▸ **The task**:
From the data below, retype exactly the lines starting with the one that contains "Open the histogram dropdown showing 无" and ending with the one that contains "Task: Click Make a Payment", both included.

[Stored items]
++++++++
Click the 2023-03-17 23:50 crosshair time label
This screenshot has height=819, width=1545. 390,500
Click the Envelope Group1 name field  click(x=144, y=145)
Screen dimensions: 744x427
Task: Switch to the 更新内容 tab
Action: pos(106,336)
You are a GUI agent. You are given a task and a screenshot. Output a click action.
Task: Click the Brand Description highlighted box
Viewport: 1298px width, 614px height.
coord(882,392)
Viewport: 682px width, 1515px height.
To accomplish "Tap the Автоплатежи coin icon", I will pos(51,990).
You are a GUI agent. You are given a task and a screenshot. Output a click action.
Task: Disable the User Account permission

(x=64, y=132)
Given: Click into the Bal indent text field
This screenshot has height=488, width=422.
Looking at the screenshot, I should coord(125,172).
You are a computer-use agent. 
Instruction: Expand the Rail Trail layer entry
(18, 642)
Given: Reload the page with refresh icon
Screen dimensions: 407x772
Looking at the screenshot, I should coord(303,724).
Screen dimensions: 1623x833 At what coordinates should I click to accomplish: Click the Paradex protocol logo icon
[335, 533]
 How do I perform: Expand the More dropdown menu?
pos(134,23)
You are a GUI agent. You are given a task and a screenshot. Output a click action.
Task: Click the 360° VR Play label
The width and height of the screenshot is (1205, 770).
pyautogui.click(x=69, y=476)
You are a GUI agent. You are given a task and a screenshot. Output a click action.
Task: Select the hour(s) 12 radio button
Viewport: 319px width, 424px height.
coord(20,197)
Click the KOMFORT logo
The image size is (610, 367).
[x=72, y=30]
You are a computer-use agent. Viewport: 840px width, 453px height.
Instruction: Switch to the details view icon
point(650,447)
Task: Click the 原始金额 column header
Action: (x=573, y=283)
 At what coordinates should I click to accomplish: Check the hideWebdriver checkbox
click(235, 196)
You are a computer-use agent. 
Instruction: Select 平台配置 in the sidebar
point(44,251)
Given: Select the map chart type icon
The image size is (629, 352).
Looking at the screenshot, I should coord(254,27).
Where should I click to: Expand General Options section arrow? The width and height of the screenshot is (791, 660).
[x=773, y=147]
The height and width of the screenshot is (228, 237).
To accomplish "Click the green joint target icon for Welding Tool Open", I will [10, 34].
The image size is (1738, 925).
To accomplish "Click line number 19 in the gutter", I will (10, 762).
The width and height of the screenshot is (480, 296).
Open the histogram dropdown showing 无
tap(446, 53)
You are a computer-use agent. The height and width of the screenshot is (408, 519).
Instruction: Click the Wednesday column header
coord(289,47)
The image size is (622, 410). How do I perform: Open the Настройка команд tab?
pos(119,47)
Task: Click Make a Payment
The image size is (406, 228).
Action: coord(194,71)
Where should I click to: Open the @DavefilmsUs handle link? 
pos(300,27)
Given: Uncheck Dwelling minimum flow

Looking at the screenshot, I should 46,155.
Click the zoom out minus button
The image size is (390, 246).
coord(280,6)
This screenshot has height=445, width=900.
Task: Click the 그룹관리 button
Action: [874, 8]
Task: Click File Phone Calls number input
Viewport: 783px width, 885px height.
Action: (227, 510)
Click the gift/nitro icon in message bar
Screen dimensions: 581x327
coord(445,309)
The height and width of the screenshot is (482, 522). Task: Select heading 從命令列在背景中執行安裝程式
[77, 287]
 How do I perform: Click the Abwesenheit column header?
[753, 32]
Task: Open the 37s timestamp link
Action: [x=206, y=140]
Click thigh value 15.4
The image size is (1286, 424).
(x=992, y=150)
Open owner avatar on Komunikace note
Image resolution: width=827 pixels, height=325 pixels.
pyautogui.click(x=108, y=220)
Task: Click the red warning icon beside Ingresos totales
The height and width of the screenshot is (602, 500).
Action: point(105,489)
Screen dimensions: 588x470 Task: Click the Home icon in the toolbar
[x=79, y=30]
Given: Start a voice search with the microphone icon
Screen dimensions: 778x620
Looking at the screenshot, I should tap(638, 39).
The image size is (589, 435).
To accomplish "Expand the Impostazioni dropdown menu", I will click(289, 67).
++++++++
▸ **Your response**:
Open the histogram dropdown showing 无
tap(446, 53)
You are a computer-use agent. The height and width of the screenshot is (408, 519).
Instruction: Click the Wednesday column header
coord(289,47)
The image size is (622, 410). How do I perform: Open the Настройка команд tab?
pos(119,47)
Task: Click Make a Payment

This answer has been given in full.